On the surface I can look like a hardass, but I must be doing something right; though I don’t go out of my way to be well thought of, I’m finding that often enough I actually am. Not by all people, but there is a distinct pattern to what sort of people don’t think well of me that leaves me not very worried about that.
Ancient values or not, I’ve always gotten the sense myself that Hermes in general approves of my course of action, not a hundred percent of course and we’re still working to curb my explosive temper for one example. Hermes is a god of strangers, of the outsider and the traveler, and this is the spiritual position I find myself operating from. Its not difficult for me to imagine such things would be of importance to him as well, not belonging to a community doesn’t equal freedom to act like a complete ass whatever some others may think.

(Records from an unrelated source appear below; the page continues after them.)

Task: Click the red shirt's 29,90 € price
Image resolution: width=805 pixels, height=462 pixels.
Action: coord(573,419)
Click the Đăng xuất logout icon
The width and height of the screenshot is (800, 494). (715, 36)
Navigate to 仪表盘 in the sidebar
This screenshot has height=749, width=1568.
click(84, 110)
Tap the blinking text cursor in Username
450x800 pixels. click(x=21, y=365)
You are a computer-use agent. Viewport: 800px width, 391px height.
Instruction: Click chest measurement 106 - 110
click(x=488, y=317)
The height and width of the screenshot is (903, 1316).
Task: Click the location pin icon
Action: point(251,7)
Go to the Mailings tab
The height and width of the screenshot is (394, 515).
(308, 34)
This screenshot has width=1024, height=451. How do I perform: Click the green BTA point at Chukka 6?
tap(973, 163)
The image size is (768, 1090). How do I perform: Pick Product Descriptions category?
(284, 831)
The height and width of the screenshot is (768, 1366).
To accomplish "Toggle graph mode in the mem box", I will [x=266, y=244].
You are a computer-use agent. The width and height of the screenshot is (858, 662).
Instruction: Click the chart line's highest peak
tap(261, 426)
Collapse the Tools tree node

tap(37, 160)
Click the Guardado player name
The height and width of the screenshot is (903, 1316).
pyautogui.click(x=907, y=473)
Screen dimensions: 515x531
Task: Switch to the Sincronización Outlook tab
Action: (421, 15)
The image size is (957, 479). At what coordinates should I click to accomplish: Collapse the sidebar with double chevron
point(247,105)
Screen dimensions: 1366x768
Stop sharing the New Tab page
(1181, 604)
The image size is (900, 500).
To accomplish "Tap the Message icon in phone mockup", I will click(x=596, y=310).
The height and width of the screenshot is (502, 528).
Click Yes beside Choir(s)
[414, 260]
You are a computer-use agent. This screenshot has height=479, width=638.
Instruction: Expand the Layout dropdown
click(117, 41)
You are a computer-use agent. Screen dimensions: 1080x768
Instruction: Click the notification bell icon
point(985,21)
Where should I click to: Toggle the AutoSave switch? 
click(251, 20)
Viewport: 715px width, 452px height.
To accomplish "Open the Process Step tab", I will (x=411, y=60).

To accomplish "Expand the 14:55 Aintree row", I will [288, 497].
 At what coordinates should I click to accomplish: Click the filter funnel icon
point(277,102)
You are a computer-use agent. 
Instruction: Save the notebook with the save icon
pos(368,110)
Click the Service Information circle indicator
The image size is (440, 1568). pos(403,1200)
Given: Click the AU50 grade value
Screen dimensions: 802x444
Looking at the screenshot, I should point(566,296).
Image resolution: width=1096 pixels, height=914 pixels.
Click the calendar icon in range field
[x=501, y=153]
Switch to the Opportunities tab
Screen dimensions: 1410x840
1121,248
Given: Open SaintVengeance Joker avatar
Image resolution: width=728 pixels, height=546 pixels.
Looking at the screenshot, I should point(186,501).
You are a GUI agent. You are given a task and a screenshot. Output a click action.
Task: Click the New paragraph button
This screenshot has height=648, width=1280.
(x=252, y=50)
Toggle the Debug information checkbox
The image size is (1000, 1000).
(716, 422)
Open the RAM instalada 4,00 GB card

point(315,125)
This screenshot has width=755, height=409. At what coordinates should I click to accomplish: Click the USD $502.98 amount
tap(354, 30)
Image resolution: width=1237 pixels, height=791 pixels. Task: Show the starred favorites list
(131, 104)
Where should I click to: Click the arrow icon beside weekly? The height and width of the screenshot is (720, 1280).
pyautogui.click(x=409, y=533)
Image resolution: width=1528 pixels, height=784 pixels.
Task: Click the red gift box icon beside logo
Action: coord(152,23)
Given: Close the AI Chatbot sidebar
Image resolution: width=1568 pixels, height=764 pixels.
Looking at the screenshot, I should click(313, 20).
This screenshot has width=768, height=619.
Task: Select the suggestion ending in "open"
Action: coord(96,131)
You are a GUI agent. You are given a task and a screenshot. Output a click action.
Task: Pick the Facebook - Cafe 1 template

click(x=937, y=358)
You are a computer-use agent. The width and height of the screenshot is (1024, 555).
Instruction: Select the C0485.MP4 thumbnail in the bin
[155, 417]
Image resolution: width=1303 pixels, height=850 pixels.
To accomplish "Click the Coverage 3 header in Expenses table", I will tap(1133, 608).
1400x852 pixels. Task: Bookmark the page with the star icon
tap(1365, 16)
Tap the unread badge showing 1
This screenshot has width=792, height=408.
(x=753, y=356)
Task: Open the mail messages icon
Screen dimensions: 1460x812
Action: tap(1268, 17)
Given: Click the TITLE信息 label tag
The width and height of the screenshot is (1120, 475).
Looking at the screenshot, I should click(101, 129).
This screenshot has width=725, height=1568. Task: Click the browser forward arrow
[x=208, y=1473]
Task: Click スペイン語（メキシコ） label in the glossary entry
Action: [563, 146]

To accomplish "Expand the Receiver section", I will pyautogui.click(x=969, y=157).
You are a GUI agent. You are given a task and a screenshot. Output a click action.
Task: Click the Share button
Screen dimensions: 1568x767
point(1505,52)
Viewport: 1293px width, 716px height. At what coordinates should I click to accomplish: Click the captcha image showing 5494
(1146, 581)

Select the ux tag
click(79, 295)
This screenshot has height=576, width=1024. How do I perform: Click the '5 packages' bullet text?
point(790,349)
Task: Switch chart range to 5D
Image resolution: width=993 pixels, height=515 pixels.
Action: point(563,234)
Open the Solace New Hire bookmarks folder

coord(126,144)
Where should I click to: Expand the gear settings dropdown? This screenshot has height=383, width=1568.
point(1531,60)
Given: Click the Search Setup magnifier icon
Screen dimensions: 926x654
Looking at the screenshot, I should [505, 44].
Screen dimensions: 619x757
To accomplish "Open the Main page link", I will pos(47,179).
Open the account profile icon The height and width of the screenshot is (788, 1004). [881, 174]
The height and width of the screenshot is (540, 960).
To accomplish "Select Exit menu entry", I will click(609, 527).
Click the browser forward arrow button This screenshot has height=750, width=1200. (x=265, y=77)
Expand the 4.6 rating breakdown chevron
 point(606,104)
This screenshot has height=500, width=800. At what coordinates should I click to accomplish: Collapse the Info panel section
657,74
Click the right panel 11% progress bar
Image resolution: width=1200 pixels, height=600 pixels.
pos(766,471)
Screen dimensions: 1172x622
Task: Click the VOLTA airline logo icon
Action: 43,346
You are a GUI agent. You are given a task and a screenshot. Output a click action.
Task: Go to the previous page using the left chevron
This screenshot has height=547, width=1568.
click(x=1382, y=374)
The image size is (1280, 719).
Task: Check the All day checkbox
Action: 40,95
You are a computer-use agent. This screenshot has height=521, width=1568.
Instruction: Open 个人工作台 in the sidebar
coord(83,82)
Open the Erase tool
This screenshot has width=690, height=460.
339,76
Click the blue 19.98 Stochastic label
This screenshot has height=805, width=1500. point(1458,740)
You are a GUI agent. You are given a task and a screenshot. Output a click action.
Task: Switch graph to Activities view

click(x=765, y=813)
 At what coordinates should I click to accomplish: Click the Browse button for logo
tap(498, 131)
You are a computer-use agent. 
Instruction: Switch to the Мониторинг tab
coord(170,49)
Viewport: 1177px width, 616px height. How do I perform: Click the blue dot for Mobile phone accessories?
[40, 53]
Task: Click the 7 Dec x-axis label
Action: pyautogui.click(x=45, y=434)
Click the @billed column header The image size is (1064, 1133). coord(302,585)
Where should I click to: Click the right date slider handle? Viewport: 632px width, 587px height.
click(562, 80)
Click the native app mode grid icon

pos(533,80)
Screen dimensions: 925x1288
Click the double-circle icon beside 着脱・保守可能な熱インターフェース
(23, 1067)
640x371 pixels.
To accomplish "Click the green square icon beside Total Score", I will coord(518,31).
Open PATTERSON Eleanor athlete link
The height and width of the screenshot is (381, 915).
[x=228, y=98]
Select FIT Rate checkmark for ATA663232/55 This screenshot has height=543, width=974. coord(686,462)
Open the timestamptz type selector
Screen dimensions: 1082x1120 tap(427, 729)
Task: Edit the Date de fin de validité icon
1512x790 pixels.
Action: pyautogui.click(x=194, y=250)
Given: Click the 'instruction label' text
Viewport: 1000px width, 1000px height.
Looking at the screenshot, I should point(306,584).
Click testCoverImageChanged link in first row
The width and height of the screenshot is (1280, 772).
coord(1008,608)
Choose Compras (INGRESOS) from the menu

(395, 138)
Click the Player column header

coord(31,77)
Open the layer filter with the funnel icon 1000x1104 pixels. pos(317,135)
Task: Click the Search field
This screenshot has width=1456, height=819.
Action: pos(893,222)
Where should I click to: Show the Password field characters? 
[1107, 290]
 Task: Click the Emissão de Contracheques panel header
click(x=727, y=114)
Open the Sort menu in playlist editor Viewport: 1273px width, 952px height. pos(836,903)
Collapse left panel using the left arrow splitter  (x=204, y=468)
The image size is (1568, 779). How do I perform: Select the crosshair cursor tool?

I also must admit that most of my behavioral codes strike me as being so basic I don’t even think to talk to about them. Of course anybody walking around in public nowadays knows that common courtesy is far from common any longer; I suppose most can no longer be called basic if it doesn’t occur to most people, whether or not it should. Which could also make talking about some things a little more difficult if I don’t even think to put some things into words.
And that’s why, though this is an interesting idea and a good thing to show that no one religion has the corner market on values, I remain uncertain about participating anymore than this.
But hey, I have a month to change my mind, don’t I?